We always make sure to map things out and see which parks are either nearby our destinations, or along our route. Even if it entails a substantial detour, we’ve been able to carve out time to visit parks like Hot Springs, Petrified Forest, Canaveral National Seashore, Arches, Tallgrass Prairie, and Congaree. Matt is a big planner. He prefers to have at least a few options and trails and activities prepared before arriving. He does extensive research on park websites and in guidebooks to get a sense of what the “must-do” activities are for each park, and then plan accordingly. He also relies on his Alltrails app to plan hikes and trails.
WHAT RESOURCES DO YOU USE WHEN YOU'RE PLANNING TRIPS?
First and foremost, we rely on the park’s official web site. We’ve also found that social media is a good resource for current conditions, especially when traveling in the winter. We also read other blogs and ask friends for recommendations.
WHAT TIPS WOULD YOU GIVE TO SOMEONE WHO IS JUST STARTING OUT ON THEIR #PARKCHASING LIST?
Start by looking in your own backyard! The major thing we didn’t realize when we were starting this journey was how widespread the National Park Service is across the entire country. Everyone knows about the iconic biggies like Yellowstone, Everglades, and Grand Canyon, but if you dig into the greater 419 units, you’ll find that there are park units all around you, from historic battlefields and lakeshores to pristine preserves and memorials. Each place is totally unique, and has the potential to emotionally connect and resonate with you. Oftentimes, they have the added bonus of being less busy than these other big spots that everyone knows about. This perspective also helps remove the intimidation factor of national parks travel, as a lot of people tend to view these places as far away, rural, and difficult to get to, which is not necessarily the case at all. Many parks are literally in big cities, or right outside of them. It’s far easier to “find your park” than you might think.
WHAT DO YOU TELL PEOPLE ABOUT THE AMOUNT OF TIME AND MONEY IT TAKES TO TRAVEL SO MUCH?
The big thing we try to communicate is that it doesn’t have to be expensive. Especially when visiting national parks, these have the potential to be some of the most affordable trips you can take, as many parks have no entry fee (or negligible fees) and a lot of activities are free.
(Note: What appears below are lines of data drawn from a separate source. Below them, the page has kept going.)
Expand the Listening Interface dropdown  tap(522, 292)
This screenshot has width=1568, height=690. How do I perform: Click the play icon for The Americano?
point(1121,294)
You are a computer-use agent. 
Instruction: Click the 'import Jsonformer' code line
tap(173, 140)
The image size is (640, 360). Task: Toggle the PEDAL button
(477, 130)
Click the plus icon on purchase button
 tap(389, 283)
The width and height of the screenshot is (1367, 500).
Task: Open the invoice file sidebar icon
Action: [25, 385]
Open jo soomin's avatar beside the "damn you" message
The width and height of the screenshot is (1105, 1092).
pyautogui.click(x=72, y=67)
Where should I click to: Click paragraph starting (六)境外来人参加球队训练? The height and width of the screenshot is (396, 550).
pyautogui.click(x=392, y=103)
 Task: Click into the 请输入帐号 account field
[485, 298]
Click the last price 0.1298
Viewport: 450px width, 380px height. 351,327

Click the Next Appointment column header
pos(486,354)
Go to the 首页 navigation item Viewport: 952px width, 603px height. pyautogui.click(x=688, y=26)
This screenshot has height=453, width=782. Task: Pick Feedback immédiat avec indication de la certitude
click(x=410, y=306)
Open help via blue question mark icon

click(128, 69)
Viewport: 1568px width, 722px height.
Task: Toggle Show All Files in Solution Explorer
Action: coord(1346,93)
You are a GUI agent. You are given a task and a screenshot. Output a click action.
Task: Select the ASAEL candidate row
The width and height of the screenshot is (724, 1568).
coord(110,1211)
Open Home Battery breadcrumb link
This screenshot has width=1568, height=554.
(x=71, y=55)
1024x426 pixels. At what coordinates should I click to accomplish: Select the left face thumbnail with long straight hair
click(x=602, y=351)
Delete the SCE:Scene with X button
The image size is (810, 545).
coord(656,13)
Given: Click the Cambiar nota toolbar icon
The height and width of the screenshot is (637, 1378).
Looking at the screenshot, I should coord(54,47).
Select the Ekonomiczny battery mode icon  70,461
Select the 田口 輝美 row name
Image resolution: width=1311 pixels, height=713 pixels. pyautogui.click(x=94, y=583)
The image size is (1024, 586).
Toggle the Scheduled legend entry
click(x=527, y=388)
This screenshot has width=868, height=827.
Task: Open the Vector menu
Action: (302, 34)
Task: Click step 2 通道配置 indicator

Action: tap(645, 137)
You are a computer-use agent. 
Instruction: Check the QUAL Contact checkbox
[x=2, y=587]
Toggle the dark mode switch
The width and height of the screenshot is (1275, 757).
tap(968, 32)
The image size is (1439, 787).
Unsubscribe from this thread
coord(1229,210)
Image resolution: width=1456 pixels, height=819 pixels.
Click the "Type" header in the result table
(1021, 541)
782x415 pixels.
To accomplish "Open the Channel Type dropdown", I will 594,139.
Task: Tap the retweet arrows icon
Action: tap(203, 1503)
These are places where it’s very feasible to budget and plan affordable vacations, though of course you can make them as lavish as you want if you prefer to glamp or stay in ornate lodges, and so forth.
For us in our RV, we’ve gotten into a good rhythm of budgeting and traveling affordably. We do this by opting to stay at RV parks for extended periods of time (like a month or more), as this is far cheaper than paying by the night or week. It also allows us to cut back on gas, which is by far the biggest expense of RV living. Compared to when we were living in Chicago, the RV lifestyle is far more economic than paying a mortgage, HOA fees, and the slew of taxes and bills that come with city living.